[Stored records]
== Segment start ==

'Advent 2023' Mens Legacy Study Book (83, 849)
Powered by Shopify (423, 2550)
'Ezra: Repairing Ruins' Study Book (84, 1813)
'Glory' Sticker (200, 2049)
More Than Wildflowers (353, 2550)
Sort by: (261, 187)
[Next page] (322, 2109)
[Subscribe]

== Segment end ==

TO DO
Copy every line above without changes.

OUTPUT FOR THIS TASK
'Advent 2023' Mens Legacy Study Book (83, 849)
Powered by Shopify (423, 2550)
'Ezra: Repairing Ruins' Study Book (84, 1813)
'Glory' Sticker (200, 2049)
More Than Wildflowers (353, 2550)
Sort by: (261, 187)
[Next page] (322, 2109)
[Subscribe]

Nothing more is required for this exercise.